INFORMATION GIVEN:
=======
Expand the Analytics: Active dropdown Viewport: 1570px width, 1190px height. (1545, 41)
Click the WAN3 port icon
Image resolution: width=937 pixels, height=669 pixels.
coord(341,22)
=======
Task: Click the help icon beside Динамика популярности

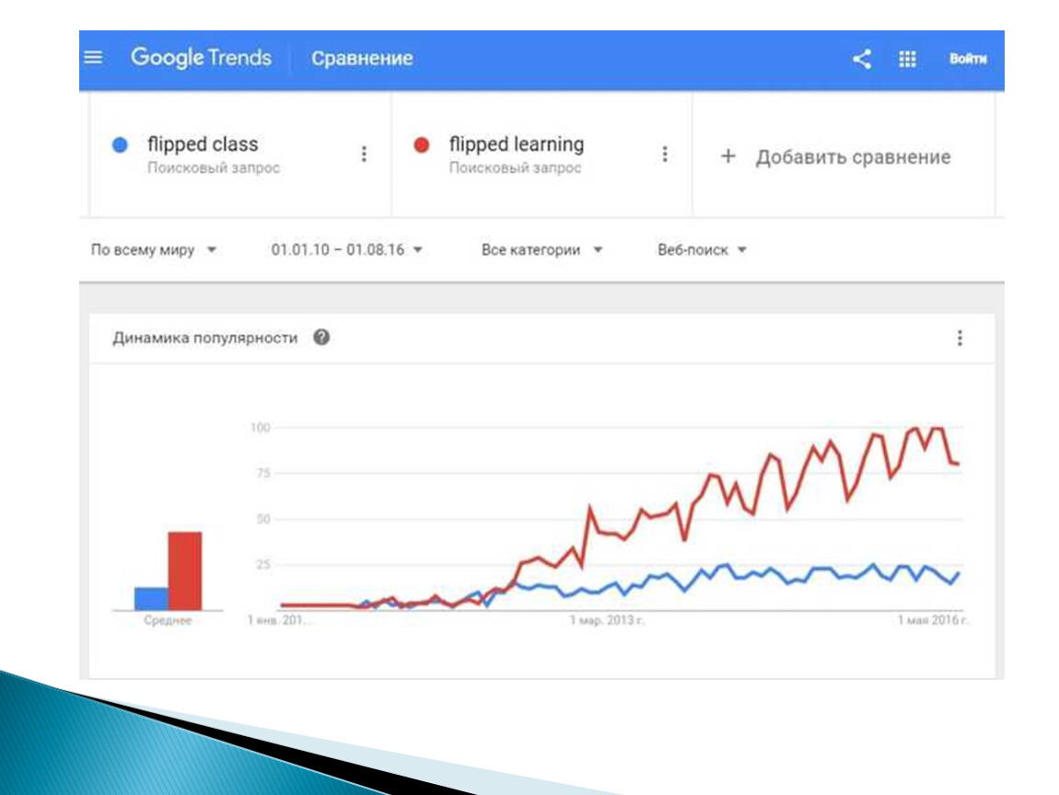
=======
Rewrite the part of the material that opens with the line containing "Expand the Analytics: Active" and closes with the line containing "coord(341,22)" as a numbered list, leaving out blank lines.

1. Expand the Analytics: Active dropdown Viewport: 1570px width, 1190px height. (1545, 41)
2. Click the WAN3 port icon
3. Image resolution: width=937 pixels, height=669 pixels.
4. coord(341,22)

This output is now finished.